Ultrasonography is probably the best ancillary test to perform in adults with ONHD, demonstrating calcification within the disc. It should be performed on all adult patients presenting with elevated optic discs that are not definitively identifiable. However, it must be kept in mind that optic disc drusen are generally not calcified in children and adolescents. Hence, ultrasonography is not very helpful in diagnosing these cases.
Retinal vasculature in patients with optic disc drusen may show increased tortuosity and premature branching. Optic disc drusens may also cause spontaneous haemorrhage, which may appear peripapillary flame shaped, either intravitreal or subretinal. Incidence of retinal haemorrhage in optic disc drusen is 2–10%. It may also give rise to complications such as ischaemic optic neuropathy or choroidal neovascularisation, which cause significant visual loss.2–4
The majority of cases of disc drusens are harmless and remain asymptomatic. As a rule, central vision is intact.
Autofluorescence is an important property of ONHD. It is best demonstrated by visualising through fluorescein angiography filters (prior to the injection of fluorescein).

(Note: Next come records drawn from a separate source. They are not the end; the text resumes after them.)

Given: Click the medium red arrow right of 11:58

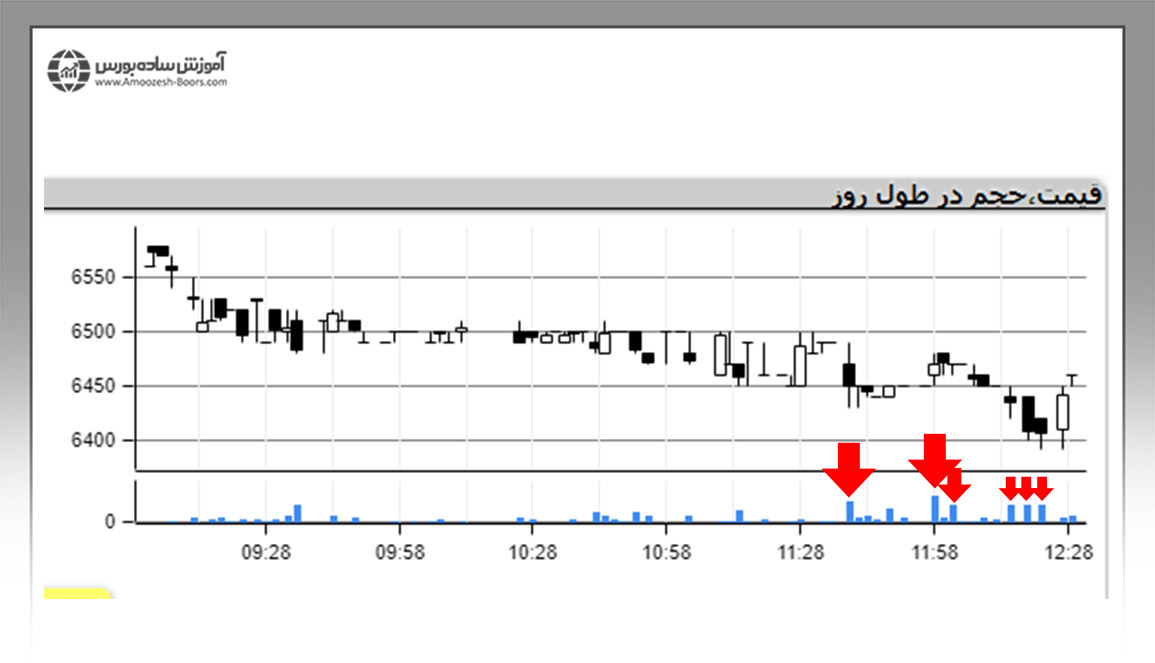Looking at the screenshot, I should (956, 485).
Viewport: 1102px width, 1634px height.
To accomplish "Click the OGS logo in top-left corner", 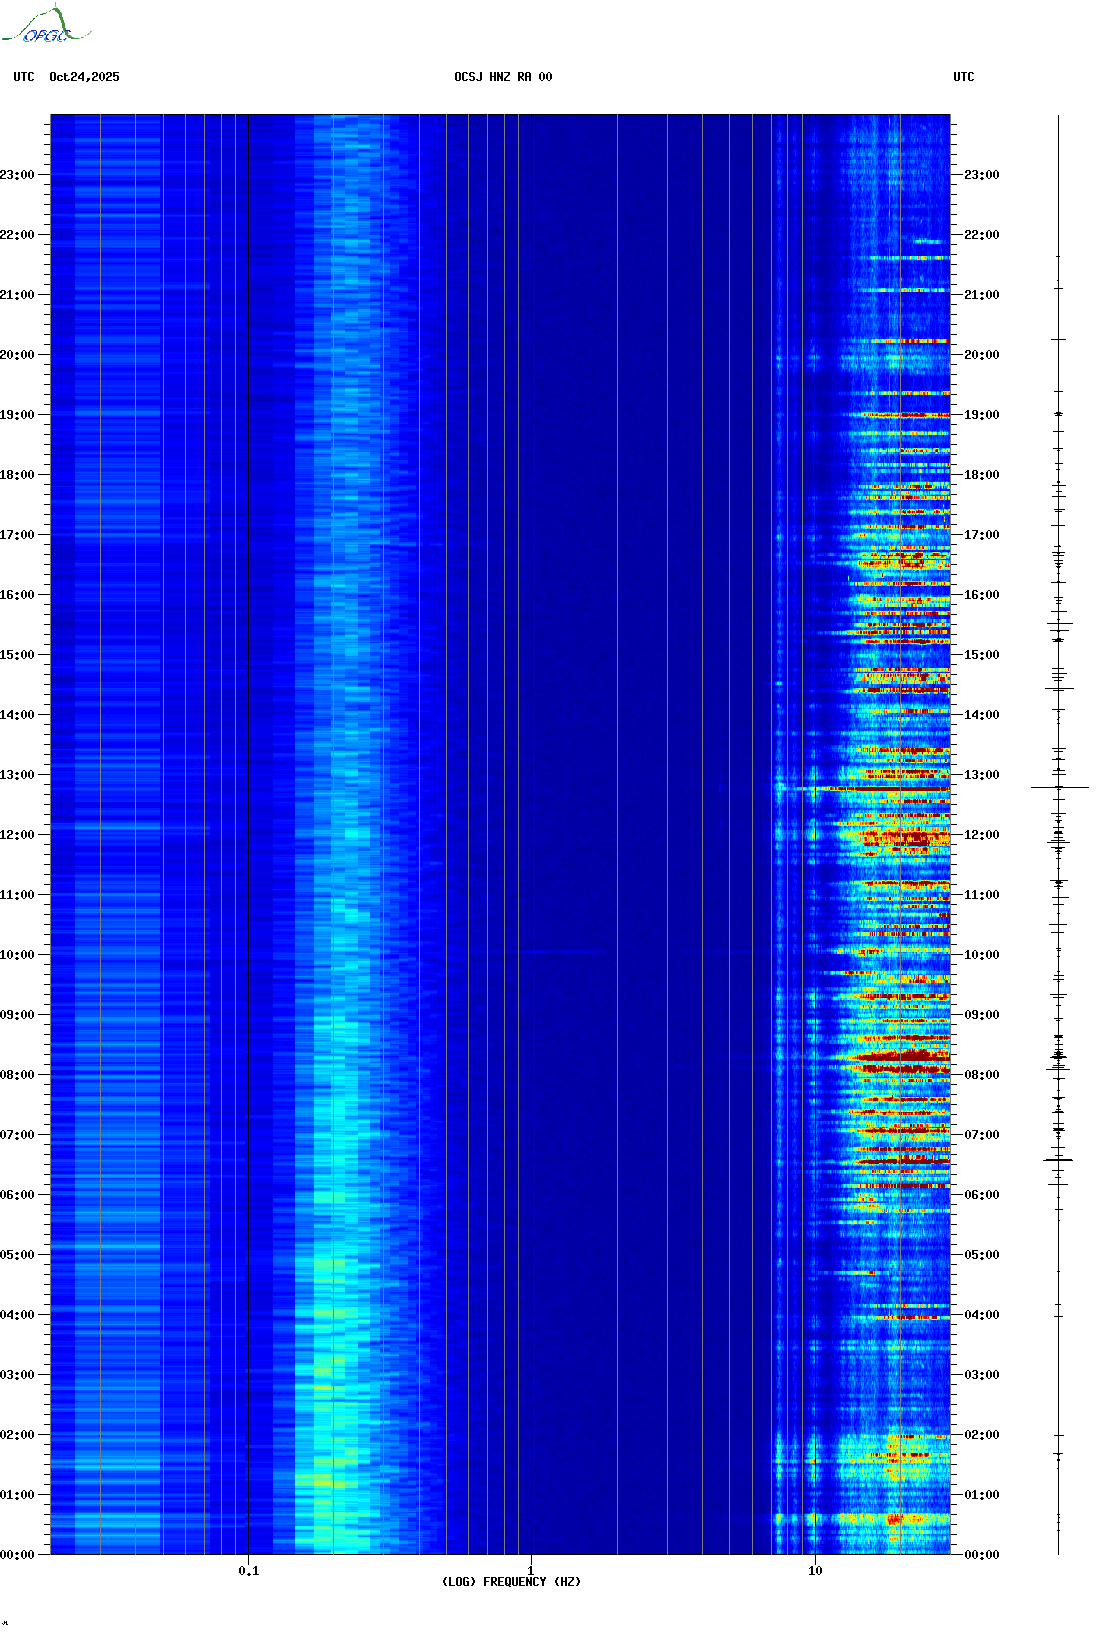I will click(45, 26).
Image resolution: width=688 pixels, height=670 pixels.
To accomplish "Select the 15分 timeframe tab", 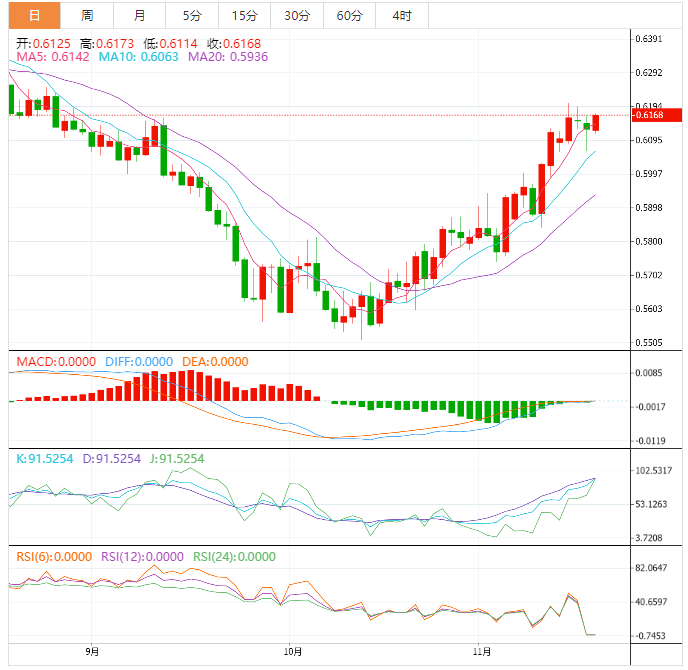I will point(243,15).
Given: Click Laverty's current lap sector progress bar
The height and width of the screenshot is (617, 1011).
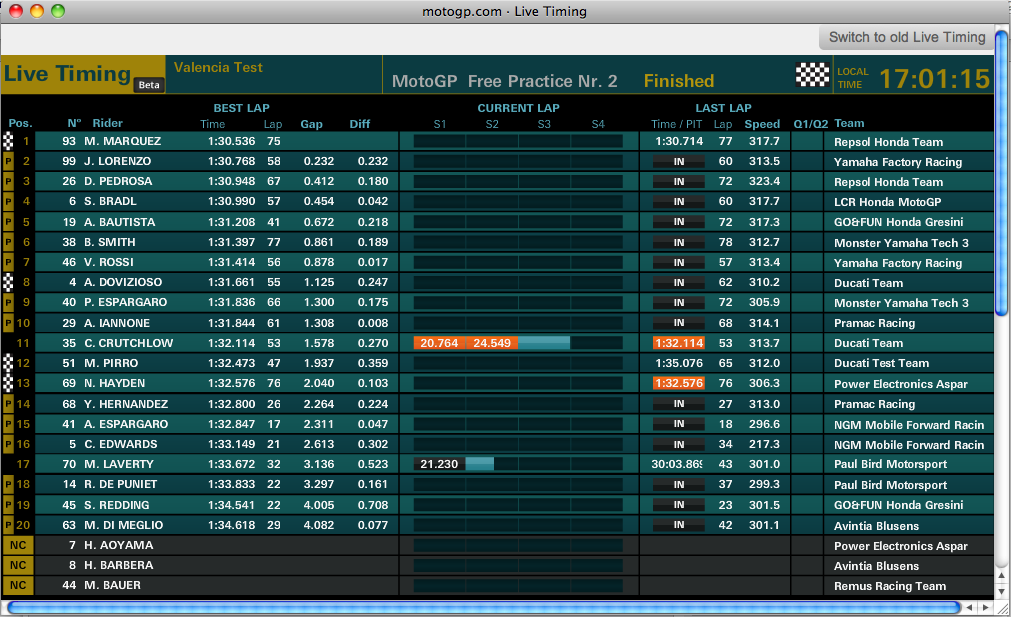Looking at the screenshot, I should coord(518,464).
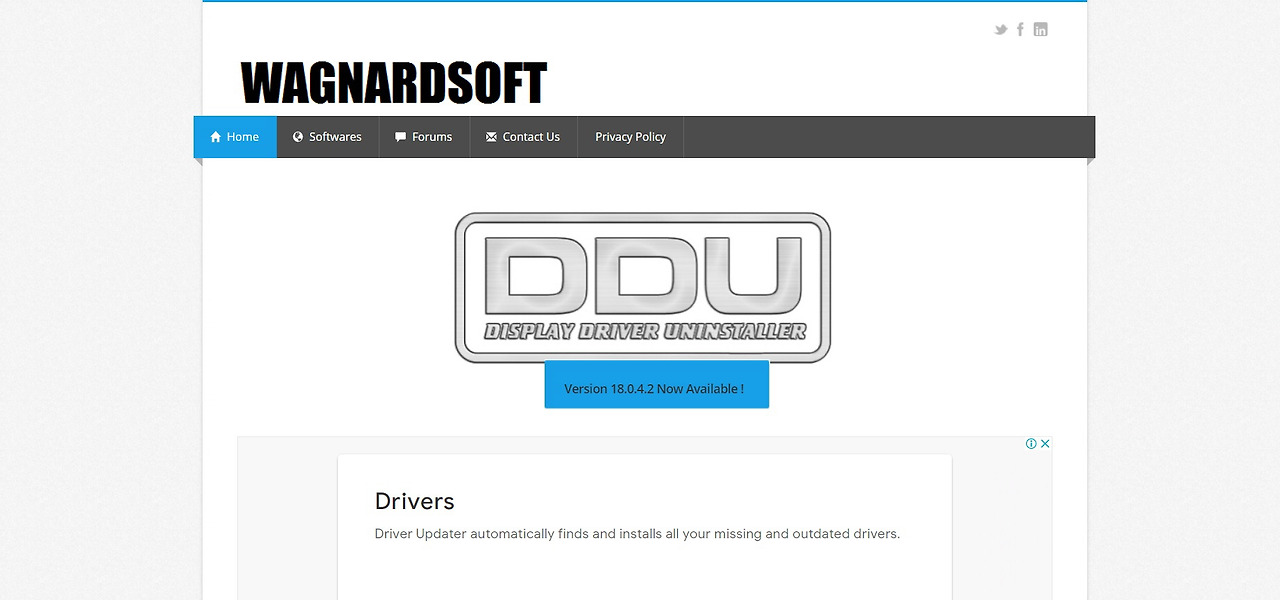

Using FFA, the drusens become stained during the late stages of the angiogram. In ONHD, disc is typically “normal” pink to pinkish yellow in colour, rather than waxy pale or hyperaemic. In addition, a spontaneous venous pulsation is present in about 80% of patients with ONHD, but is absent in cases of true disc oedema. Most importantly, while the disc margins may be irregular in ONHD, they are rarely blurred or obscured.
The development of papillo-oedema after head injury is caused by elevated ICP, but it is very important to realise that it takes time (3 days to 3 weeks) for papillo-oedema to develop even after raised ICP is documented. In one study, papillo-oedema was seen in only 3.5% of 426 patients with severe trauma in whom the frequency of elevated ICP exceeded 50%.5 Therefore, although papillo-oedema is a positive sign of elevated ICP, more importance should be given to other specific signs of elevated ICP.
Key learning points
This case highlights the importance of this relatively benign cause of pseudo-papillo-oedema.
Papillo-oedema secondary to head injury develops very slowly over days to weeks, and it must be remembered that it is usually accompanied by other signs or symptoms of raised ICP.
If disc swelling is seen very soon after the head injury, some other cause must be suspected and should be looked for.
Presence of swollen optic discs does not necessarily mean raised ICP and therefore other causes should always be considered before coming to a final conclusion based on all relevant clinical findings.
By being aware of the existence of this cause of pseudo-papillo-oedema and referring these patients to ophthalmologists, physicians can avoid subjecting patients to unnecessary neuroimaging procedures and associated exposure to radiation.
Competing interests: none declared
The author was involved in examining the patient as an ophthalmologist.